## Passage
=-=-=

5

UPDATE: I've narrowed the problem a bit, so I'm removing unnecessary code and examples:

UPDATE 2: after leaving the cron job running at 12 hour intervals for quite some time (with each ending in success, but with nothing written in BQ) we were shocked to discover that, after about a week, one of the cron jobs did successfully write to BigQuery, along with Stackdriver logs stating that "this request caused a new process to be started for your application (...)", as copied below. The following jobs again stopped writing. Now I'm wondering if this is somehow connected to either cached app state (with some expiration period) or credential expiration date which somehow prevent further writes to BigQuery after the first, but do not result in errors.

Problem description:

I'm am trying to set up a cron job in App Engine (standard) to query from and write data back to BigQuery (datasets are in the same project as the deployed app) and cron jobs execute successfully but only write to BigQuery on the first execution after deployment, afterwards they still execute with success but do not write.

The main difference I've found is in Stackdriver logs, for executions which correctly write there are extra debug and informations, for subsequent ones there are no such messages:

2018-04-19 04:44:03.933 CEST
Converted retries value: 3 -> Retry(total=3, connect=None, read=None, redirect=None, status=None) (/base/data/home/apps/e~<redacted>/lib/urllib3/util/retry.py:200)
2018-04-19 04:44:04.154 CEST
Making request: POST https://accounts.google.com/o/oauth2/token (/base/data/home/apps/e~<redacted>/lib/google/auth/transport/requests.py:117)

=-=-=

## Directive 1
Return the rows verbatim, starting at the line that contains "Where should I click to: Open" and ending at the line that contains "(x=1246, y=28)", with both of those lines included. Leave the pictures out.

## Information supplied
=-=-=

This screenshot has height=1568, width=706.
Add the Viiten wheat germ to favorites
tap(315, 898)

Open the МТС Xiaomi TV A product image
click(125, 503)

=-=-=

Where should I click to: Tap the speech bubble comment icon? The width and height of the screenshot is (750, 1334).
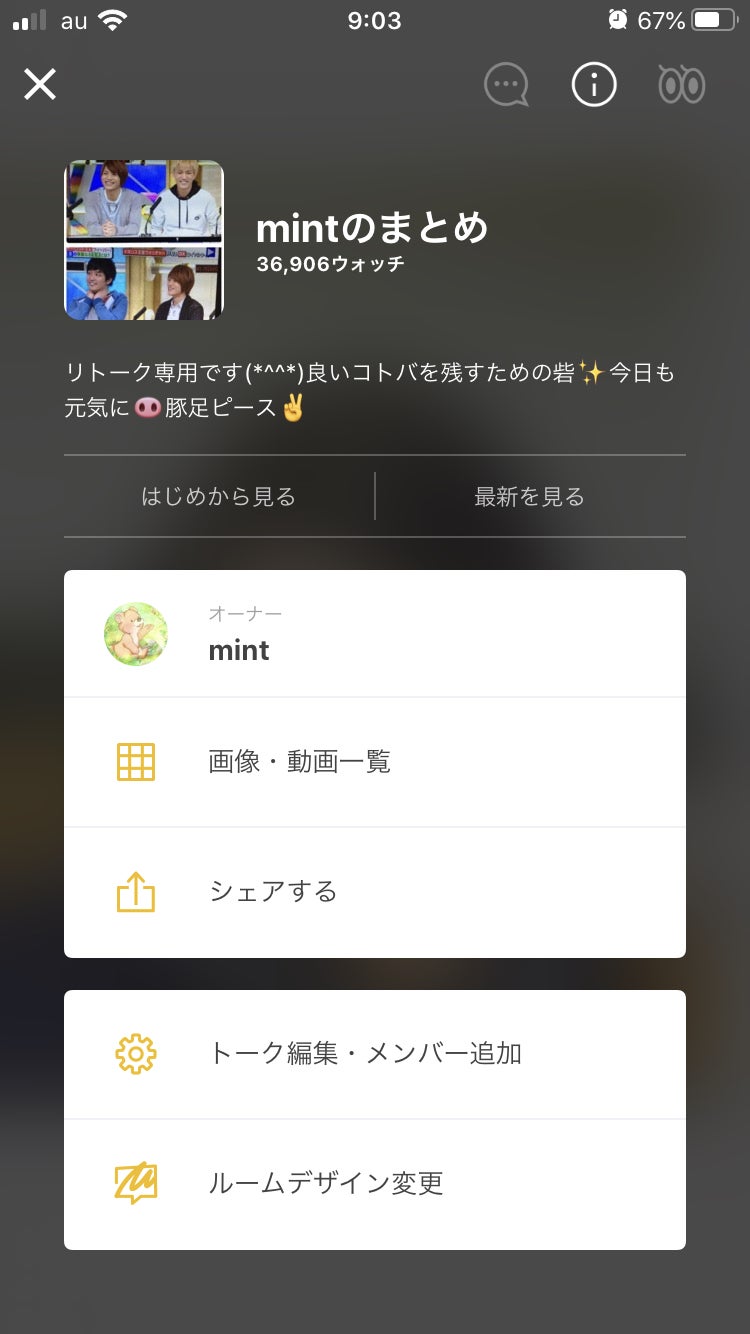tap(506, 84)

=-=-=

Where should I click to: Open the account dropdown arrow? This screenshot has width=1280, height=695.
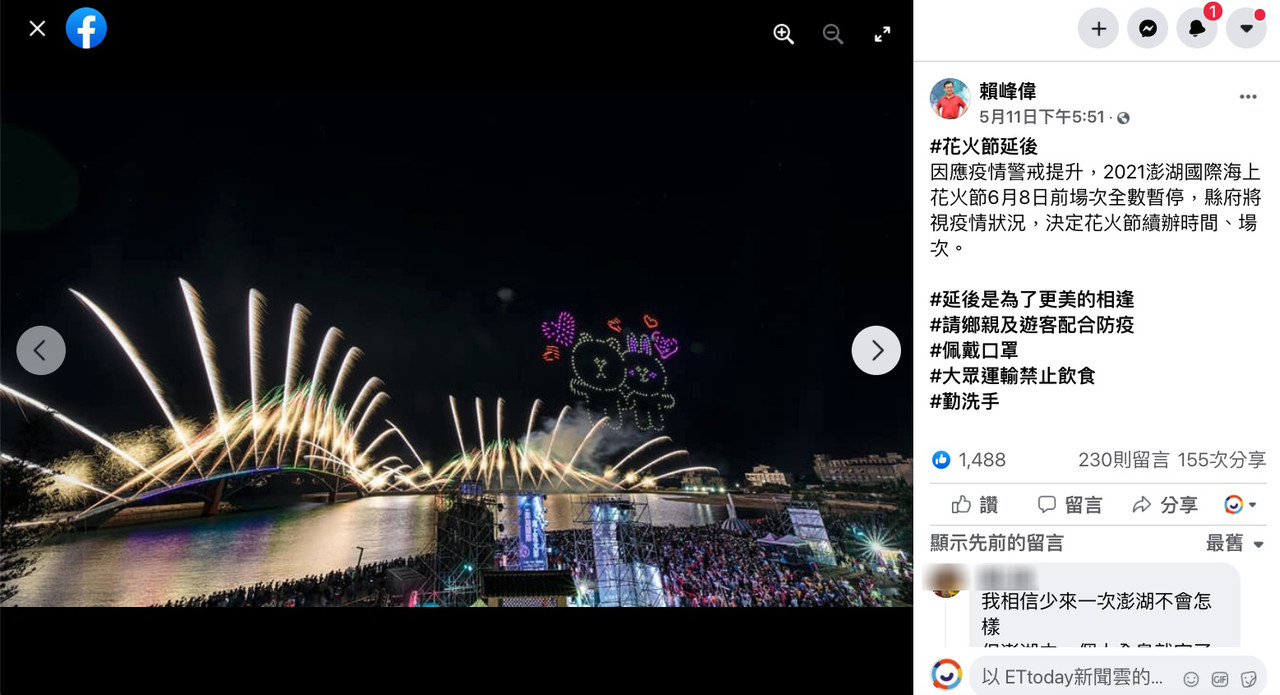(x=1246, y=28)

=-=-=

## Directive 2
In the post about the BigQuery cron job, after roughly how long did one of the cron jobs successfully write to BigQuery again?

## Solution 1
Where should I click to: Open the account dropdown arrow? This screenshot has width=1280, height=695.
(x=1246, y=28)

## Solution 2
After about a week.